Other settings, for possible off-hours supports:

I simply work alone, can’t respond “24/7/365”, and thus need to rely on public emergency services if need be and I’m not immediately responsive. Some people benefit from meeting with mental health providers in settings where “off-hours” coverage is available in emergencies. For example, sometimes a hospital episode can be appropriately avoided by talking during a weekend with a worker on duty who is at least somewhat organizationally connected to one’s own ongoing provider, to perhaps set a next day appointment, or other crisis support.
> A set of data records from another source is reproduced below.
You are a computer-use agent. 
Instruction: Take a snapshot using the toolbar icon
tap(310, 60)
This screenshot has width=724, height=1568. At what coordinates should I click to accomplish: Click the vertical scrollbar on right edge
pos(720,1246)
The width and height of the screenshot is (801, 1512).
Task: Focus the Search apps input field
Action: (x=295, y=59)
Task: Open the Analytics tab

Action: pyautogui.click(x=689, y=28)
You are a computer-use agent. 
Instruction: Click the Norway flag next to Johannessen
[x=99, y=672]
Provider search detail logging:

It can help to keep a clear record of what providers are recommended to you, calls to potential providers and insurance you make, etc. Record phone number, date, what happens – left a message, who you talk with, etc, and next steps (await call back, other number to call, etc). Besides keeping organized, this can show your diligence to an insurance company, state regulator, etc.
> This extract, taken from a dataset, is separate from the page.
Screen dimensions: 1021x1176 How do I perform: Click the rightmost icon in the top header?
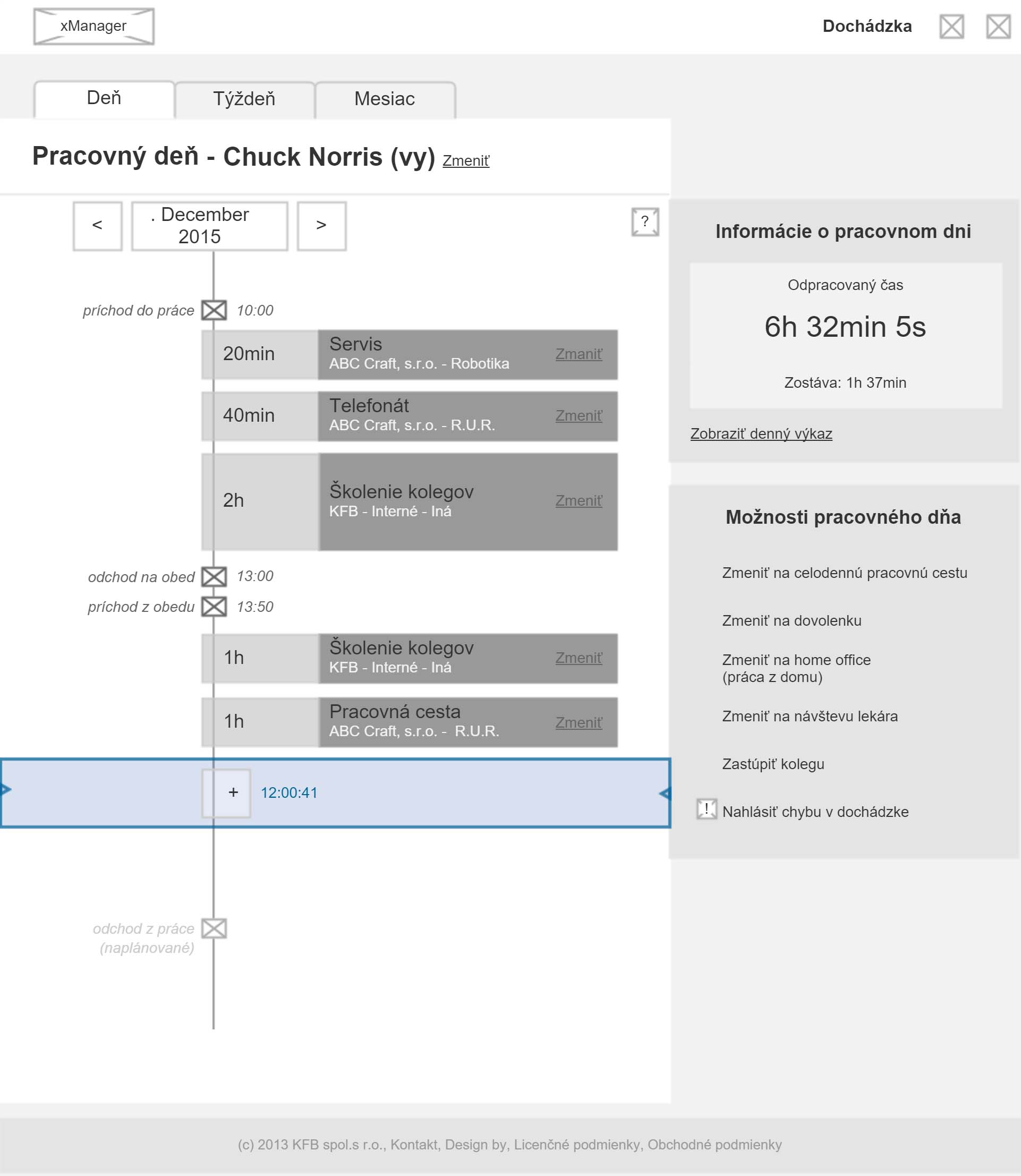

Specialty treatment areas:

Do consider whether you want to look for a provider with any specialty niche interests, experience, training, etc. I put some examples of some specialty community provider-search websites on the “Resource Links” page. Consider the background of folks listed on provider-search websites. For example, many providers have some schooling in yoga-mediation etc range of practices which have flooded into Western/Global North healthcare in recent decades. There are a few practitioners who have perhaps highest level training (a doctor-level degree or similar), and folks who’ve had a short seminar instead.
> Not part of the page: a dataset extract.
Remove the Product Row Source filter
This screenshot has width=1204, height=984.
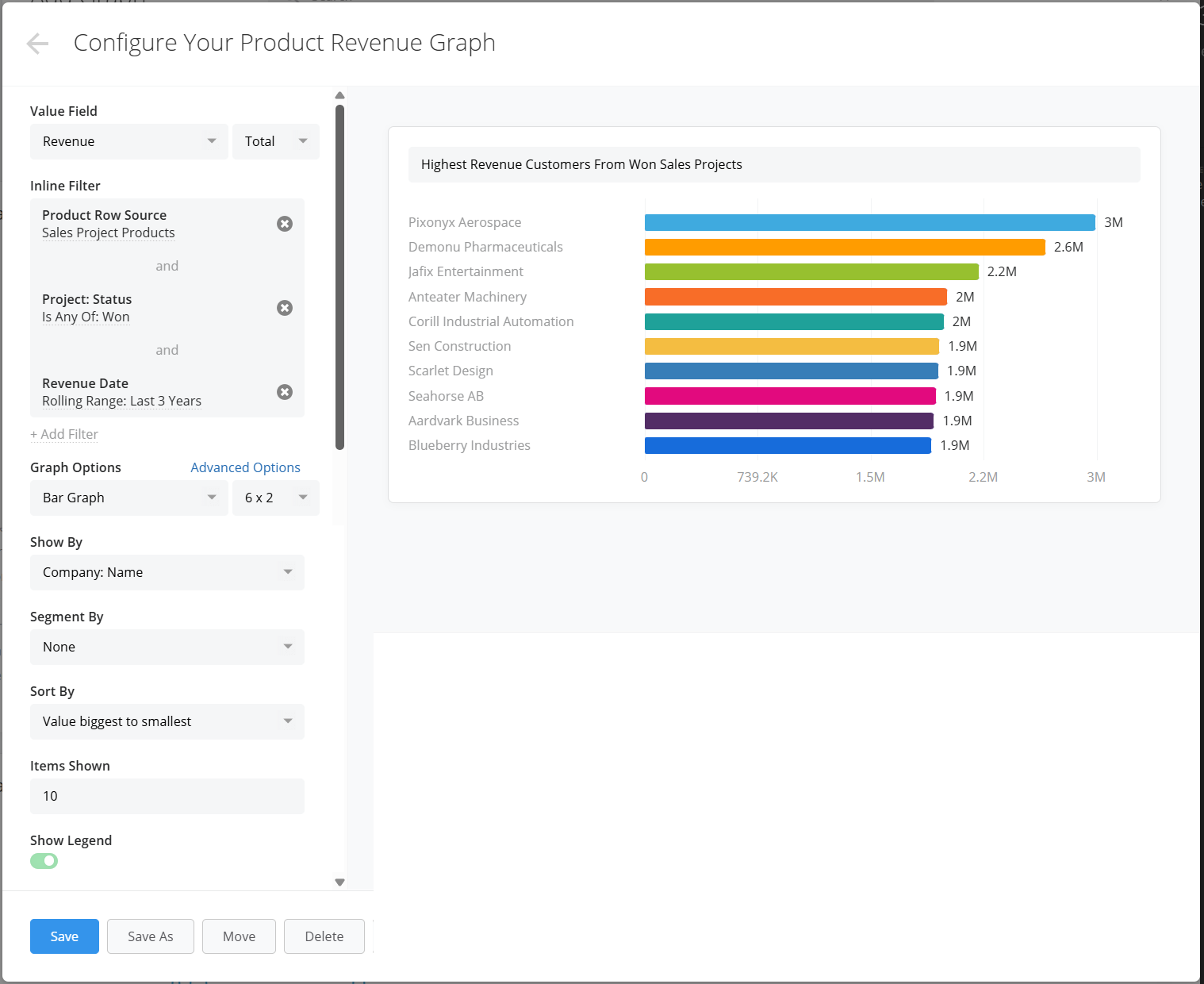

My own schooling is Master’s (not PhD) level in Buddhist psychology; “mid-level” regarding Jungian analytic training, and current cognitive, dialectical, psychodynamic etc approaches; “experienced, with some specific training” working with Muslim (not Muslim myself), and poly/open/consensual non-monogamy folks.

Specialty assessments:

Some specialty mental health assessments (family or other legal, disability, insurance, substance use and other addiction, etc) must be, or may best be, done by practitioners who specialize and/or have particular training, etc in that field. Many times, PCP’s play this role (with short-term disability notes, for example.)

A note on substance use concerns/assessment/treatment:

Including some group treatment is an important part of substance abuse recovery. One-on-one counseling is generally not as robustly helpful on its own. I have years of experience in substance use treatment provision and certainly work with folks with such challenges in my current work setting. And also, if a person has substance use as a prominent part of their current concerns (if they know that, and/or this is a perspective I come to as we meet), I will likely continue work with them only if they have a focused and thorough assessment by another qualified practitioner who is in a setting where substance concerns are the primary treatment focus.

Ketamine, marijuanas, psychedelics, electroconvulsive therapies:

I am not qualified to assess for, prescribe or administer any of these – and also, I support people exploring their use (in qualified study or other appropriate, legal treatment settings). I may well continue talk and/or medication prescribing roles with people are also undergoing such specialty treatments with other providers, if desired.